Po służbie ścigali nietrzeźwego kierowcę
Nietrzeźwy kierowca citroena, który jechał całą szerokością ulicy, miał pecha. Zauważyli go wracający ze służby policjanci - komendant miejski Policji w Białej Podlaskiej oraz policjant sekcji kryminalnej Komendy powiatowej w Łukowie. Kierowca potrącił rowerzystkę, ale na szczęście został zatrzymany po krótkim pościgu. Grozi mu kara do 2 lat pozbawienia wolności.
Wiieczorem obaj policjanci jechali samochodem wracając z pracy.
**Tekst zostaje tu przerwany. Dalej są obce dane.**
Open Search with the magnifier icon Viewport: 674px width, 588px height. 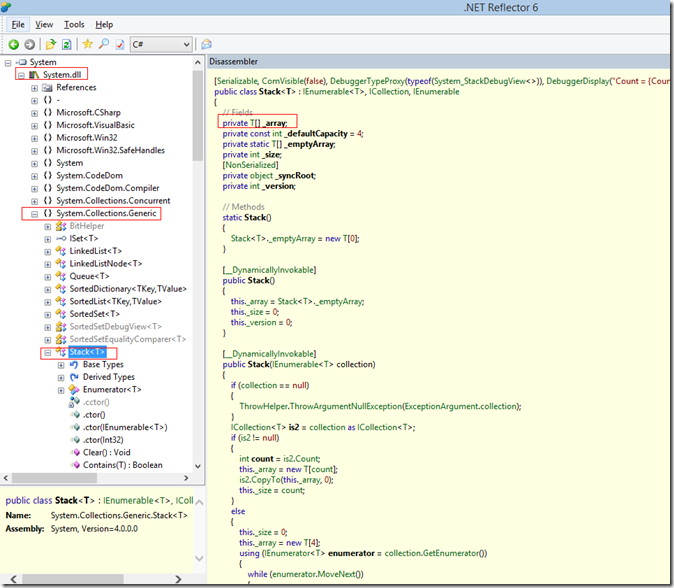click(x=103, y=45)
W pewnej chwili ich uwagę zwrócił citroen xantia jadący całą szerokością jezdni. Kierujący samochodem skręcił, zjechał na lewą stronę jezdni i potrącił rowerzystkę, która upadła na pobocze. Widząc, że rowerzystka wstaje, policjanci pojechali za samochodem sprawcy. Komendant, który jechał jako pasażer, powiadomił o zdarzeniu dyżurnego komendy w Łukowie. Na przejeździe kolejowym policjanci zajechali drogę citroenowi i zatrzymali jego kierowcę.
Po przewiezieniu do komendy w Łukowie okazało się, że kierowca citroena, 58-letni Zdzisława O. z Łęcznej, miał nieco ponad 2 promile alkoholu w organizmie. Został zatrzymany do wyjaśnienia. Grozi mu kara do dwóch lat pozbawienia wolności. Samochód, którym kierował, został zabezpieczony na poczet przyszłych kar.
Potrącona rowerzystka odjechała przed przybyciem policjantów na miejsce kolizji.